How to Calculate Monthly Active Users (MAU) with SQL

Monthly active users (MAU) is a common metric that many companies use to indicate the level of engagement with their website or app. A high number of active users on the company's website can be used as a proxy of demand for their product.

MAU is defined as the number of unique, active users on a website in the last 30 days.

Many analytics tools and packages (like Mixpanel, Google Analytics, Heap, etc) might include this metric as part of their standard offering but if you're building your app from scratch you might want to define your own. Lucklily this is easy to do with SQL assuming you have user interaction data logged in your application database or data warehouse.

For this recipe you'll need:

  • 1 definition of user
  • 1 definition of active
  • 1 date dimension table (static or dynamically generated)

Before you begin, you'll need to define what you mean by user. Depending on your situation this can mean someone who's logged in, which is easy to identify if you make all your users log in before they can interact with your app. You need a uniqe identifier for this user, which could be something like user_name, email_address, login, etc.

Next you need to define the kinds of actions that constitute activities in your website or app. This can be any interaction like: viewing a product page, adding to cart, getting a quote, picking a date, checing availability, liking, disliking, following, subscribing, commenting, retweeting, viewing a product page, adding to cart, getting a quote, downloading a trial, etc.

Here's Twitter's definition:

We define monthly active usage or users (MAU) as Twitter users who logged in or were otherwise authenticated and accessed Twitter through our website, mobile website, desktop or mobile applications, SMS or registered third-party applications or websites in the 30-day period ending on the date of measurement.

Let's start simple nd build up from there. First we'll calculate the number of active users in the last 30 days from today. I'm using the BigQuery HackerNews dataset available here

select
    count(distinct hn.by) as active_users
from
    bigquery-public-data.hacker_news.full hn
where
    date(hn.timestamp) 
    	between date_sub(current_date, interval 30 day) and current_date;

The hacker_news.full dataset contains all the various activities a logged-in user can do like post a story or a job, comment on a story, create a poll, etc. and each user is identified by their login (stored in the column by) so all we have to do is look back 30 days from today's date and count the distinct number of users.

But what if I wanted to pick an arbitrary date? Say I want to know how many users were active on December 1st 2021. We can simply plug in that date instead of current_date

select
    count(distinct hn.by) as active_users
from
    bigquery-public-data.hacker_news.full hn
where
    date(hn.timestamp) 
    	between date_sub('2021-12-01', interval 30 day) and '2021-12-01';

Now what if I wanted to generalize this approach and get a chart to see how MAU changes over time?
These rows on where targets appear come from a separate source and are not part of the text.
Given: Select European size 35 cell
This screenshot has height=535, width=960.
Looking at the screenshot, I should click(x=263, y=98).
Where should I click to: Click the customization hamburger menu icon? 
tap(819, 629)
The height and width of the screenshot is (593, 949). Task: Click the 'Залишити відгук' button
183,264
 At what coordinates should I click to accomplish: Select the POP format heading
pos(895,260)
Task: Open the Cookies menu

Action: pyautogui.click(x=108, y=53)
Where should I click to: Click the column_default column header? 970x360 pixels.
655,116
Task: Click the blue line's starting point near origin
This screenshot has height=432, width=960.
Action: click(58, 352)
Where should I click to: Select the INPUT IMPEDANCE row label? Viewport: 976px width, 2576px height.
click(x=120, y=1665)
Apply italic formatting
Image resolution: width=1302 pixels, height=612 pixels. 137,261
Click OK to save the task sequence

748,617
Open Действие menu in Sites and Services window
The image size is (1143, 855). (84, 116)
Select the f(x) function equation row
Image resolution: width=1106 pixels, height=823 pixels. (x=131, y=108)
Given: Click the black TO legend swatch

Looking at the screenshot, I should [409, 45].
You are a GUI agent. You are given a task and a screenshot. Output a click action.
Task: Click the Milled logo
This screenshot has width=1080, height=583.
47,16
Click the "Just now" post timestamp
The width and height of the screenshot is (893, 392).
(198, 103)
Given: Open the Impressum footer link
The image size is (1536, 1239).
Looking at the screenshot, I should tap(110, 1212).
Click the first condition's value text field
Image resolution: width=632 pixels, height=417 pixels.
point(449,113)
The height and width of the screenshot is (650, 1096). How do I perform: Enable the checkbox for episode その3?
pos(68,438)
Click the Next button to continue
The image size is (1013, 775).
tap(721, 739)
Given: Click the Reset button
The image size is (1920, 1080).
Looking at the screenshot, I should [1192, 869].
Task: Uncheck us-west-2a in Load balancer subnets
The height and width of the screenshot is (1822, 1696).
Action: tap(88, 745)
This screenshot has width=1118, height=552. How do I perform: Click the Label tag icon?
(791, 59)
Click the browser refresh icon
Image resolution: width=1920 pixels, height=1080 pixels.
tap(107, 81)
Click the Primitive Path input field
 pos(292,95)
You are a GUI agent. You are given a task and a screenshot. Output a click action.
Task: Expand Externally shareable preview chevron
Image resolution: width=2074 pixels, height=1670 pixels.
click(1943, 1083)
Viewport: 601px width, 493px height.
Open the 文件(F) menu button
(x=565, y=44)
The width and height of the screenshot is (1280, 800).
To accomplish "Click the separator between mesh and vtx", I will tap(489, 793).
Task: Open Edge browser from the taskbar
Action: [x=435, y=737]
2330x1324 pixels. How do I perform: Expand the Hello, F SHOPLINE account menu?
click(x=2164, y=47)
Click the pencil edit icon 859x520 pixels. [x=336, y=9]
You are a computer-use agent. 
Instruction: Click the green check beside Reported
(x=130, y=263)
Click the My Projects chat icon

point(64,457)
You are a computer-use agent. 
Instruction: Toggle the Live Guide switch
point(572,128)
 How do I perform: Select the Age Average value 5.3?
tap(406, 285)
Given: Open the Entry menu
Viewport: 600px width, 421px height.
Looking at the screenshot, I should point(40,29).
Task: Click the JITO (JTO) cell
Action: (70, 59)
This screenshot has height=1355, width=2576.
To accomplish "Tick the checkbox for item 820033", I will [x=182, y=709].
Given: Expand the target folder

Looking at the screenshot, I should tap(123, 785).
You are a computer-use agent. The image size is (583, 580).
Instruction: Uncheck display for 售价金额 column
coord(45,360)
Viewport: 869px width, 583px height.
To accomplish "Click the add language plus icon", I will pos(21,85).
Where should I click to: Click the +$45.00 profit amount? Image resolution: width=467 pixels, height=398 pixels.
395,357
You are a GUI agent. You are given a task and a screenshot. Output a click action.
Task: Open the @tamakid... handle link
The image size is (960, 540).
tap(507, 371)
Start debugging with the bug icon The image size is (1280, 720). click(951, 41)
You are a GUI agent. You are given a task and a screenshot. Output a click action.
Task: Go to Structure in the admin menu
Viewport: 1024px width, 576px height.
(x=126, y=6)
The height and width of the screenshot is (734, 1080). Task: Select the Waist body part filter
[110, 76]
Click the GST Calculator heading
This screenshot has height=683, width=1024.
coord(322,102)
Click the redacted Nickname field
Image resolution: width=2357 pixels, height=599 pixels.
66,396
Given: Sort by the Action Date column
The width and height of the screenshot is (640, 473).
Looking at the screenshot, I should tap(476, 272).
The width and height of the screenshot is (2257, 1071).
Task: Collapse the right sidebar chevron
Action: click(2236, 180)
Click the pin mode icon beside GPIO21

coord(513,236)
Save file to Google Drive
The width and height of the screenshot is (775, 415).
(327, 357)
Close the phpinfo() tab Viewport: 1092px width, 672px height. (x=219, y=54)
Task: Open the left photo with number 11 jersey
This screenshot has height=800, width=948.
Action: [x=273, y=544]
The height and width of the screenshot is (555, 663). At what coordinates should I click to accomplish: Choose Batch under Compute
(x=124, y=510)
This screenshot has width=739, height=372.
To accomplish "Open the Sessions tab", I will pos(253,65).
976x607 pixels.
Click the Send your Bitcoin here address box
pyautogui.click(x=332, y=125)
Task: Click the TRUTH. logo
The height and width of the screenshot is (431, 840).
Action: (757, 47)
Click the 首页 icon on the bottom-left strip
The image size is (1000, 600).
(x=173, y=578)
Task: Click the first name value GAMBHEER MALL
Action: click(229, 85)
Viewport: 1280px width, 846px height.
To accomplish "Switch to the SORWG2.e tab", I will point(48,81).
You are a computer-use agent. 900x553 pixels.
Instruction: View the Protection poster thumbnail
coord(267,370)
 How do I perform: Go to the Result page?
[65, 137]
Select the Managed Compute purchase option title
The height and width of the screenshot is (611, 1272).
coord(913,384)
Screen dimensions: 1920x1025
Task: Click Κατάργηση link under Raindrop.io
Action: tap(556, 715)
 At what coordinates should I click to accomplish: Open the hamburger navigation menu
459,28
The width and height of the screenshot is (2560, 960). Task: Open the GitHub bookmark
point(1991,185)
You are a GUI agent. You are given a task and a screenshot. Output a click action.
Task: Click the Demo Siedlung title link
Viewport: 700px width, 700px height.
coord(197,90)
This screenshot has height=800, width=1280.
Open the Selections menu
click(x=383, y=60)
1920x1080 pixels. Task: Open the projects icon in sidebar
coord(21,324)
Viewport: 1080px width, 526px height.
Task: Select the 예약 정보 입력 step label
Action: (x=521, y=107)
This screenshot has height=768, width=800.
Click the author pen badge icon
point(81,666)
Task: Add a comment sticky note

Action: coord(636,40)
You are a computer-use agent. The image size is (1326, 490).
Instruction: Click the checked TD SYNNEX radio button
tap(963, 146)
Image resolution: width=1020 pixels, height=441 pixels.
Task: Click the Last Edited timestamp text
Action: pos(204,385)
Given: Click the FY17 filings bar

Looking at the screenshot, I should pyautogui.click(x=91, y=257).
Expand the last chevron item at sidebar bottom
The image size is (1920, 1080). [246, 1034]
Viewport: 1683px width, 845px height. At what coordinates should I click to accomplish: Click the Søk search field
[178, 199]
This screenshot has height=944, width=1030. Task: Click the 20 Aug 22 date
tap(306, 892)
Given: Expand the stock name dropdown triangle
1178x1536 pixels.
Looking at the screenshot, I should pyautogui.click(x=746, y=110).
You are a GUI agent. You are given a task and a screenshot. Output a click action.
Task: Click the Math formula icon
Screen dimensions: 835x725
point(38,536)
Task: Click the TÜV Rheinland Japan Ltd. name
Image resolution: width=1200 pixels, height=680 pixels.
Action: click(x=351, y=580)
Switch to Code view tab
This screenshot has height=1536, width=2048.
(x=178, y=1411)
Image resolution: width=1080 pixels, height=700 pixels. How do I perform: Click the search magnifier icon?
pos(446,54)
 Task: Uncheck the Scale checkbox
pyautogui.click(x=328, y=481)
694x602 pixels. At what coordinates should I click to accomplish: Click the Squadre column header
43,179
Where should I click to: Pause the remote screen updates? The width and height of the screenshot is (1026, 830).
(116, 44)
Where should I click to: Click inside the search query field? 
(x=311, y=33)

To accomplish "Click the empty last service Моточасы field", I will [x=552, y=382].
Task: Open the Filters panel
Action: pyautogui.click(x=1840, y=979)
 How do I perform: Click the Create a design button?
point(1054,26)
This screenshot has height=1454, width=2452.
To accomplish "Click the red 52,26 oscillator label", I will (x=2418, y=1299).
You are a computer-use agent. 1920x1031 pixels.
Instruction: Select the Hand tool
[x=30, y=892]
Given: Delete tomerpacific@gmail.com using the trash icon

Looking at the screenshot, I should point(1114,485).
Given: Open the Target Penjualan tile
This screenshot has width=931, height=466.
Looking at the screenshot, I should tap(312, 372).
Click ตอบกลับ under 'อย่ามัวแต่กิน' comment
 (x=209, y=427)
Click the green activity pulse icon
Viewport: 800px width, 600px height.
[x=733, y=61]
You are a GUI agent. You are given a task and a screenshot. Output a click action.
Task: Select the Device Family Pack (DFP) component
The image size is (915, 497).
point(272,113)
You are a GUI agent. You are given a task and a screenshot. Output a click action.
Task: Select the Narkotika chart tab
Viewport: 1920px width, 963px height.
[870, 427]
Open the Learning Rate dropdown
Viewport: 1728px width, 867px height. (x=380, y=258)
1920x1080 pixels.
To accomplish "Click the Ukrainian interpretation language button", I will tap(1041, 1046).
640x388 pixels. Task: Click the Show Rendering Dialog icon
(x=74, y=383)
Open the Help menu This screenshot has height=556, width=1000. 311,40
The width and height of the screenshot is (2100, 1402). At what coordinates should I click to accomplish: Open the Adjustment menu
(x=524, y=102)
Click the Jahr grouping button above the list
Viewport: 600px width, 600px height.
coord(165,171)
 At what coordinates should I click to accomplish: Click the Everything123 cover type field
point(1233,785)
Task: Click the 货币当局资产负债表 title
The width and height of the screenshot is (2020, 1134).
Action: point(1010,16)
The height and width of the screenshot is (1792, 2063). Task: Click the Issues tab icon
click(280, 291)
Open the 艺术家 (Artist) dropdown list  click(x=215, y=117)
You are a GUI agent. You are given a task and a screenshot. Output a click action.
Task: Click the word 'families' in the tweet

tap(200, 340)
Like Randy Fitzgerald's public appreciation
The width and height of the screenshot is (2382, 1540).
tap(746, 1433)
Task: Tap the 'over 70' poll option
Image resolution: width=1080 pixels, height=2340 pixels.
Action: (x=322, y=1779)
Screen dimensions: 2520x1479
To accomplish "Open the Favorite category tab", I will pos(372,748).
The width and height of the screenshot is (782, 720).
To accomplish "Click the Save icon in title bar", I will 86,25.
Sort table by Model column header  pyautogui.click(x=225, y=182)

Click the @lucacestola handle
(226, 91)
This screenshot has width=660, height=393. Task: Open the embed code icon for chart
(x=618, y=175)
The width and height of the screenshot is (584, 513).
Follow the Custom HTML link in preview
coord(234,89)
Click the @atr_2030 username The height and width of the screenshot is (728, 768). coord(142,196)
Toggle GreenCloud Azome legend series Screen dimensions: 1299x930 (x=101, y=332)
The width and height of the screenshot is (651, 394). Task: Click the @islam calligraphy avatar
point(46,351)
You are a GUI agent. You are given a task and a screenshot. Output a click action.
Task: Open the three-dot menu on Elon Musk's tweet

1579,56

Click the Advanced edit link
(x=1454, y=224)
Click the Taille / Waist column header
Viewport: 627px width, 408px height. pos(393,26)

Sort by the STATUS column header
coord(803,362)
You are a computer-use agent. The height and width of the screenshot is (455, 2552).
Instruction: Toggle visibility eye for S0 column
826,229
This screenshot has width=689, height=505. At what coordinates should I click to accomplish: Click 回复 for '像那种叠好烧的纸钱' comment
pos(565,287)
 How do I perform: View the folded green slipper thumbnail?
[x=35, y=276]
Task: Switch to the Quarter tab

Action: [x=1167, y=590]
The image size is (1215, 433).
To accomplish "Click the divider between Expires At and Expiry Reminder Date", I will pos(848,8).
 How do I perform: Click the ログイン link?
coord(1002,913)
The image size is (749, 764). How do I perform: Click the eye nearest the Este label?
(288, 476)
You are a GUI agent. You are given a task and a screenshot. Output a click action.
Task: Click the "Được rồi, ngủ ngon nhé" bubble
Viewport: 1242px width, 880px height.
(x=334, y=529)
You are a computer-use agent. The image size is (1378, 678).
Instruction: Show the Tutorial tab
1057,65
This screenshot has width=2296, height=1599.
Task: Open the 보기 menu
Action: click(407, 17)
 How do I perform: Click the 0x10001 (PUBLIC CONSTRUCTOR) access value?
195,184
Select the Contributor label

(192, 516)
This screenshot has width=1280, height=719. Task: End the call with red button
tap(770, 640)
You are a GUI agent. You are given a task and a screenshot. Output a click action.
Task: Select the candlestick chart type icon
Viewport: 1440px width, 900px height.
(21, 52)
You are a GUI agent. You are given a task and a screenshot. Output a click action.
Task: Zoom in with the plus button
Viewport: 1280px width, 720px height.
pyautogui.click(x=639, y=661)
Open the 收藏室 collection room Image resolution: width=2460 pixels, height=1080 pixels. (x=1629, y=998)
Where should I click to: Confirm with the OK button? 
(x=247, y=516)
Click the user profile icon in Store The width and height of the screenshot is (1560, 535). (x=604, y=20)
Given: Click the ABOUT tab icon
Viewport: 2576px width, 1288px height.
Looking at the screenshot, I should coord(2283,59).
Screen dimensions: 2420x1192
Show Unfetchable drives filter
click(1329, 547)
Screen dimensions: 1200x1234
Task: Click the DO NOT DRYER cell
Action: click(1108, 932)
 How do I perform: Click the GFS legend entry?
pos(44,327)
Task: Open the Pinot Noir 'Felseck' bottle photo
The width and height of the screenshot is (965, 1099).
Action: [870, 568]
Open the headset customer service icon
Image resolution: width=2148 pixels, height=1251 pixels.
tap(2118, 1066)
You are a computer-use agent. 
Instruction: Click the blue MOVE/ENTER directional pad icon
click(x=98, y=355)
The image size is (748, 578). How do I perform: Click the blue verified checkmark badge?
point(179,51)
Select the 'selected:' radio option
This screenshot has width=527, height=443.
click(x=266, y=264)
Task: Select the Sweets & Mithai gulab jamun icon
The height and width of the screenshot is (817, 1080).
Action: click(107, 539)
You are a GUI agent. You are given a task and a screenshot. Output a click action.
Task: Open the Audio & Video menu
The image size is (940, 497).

In this case, we'd want to first create a Date dimension which is basically a table with a single column of consecutive dates. We can then calculate the MAU metric for every day of the period chosen and plot it.

BigQuery offers a nice function to generate this table as an array which we then have to unnest in order to turn it into a table. Here's an example of generating a Date dimension for the last 90 days using generate_date_array() function in BigQuery:

select dt
from unnest(
        generate_date_array(
       	    date_sub(current_date, interval 90 day), 
            current_date
        )
) dt

Using a CTE we can cross join this table with our hacker_news data:

with date_series as (
	select dt
	from unnest(
	        generate_date_array(
	        	date_sub(current_date, interval 90 day), 
	            current_date
	        )
	) dt
)
select
    ds.dt,
    count(distinct hn.by) as active_users
from
    bigquery-public-data.hacker_news.full hn
    cross join date_series ds
where
    date(hn.timestamp) 
        between date_sub(ds.dt, interval 30 day) and ds.dt
group by 1;

and produce this table:

BigQuery results of the above query

And using the Explore Data link we can use Gogle Data Studio to plot this data and see what it looks like:

Google Data Studio visualization of the results

It's looking pretty steady. Way to go HackerNews!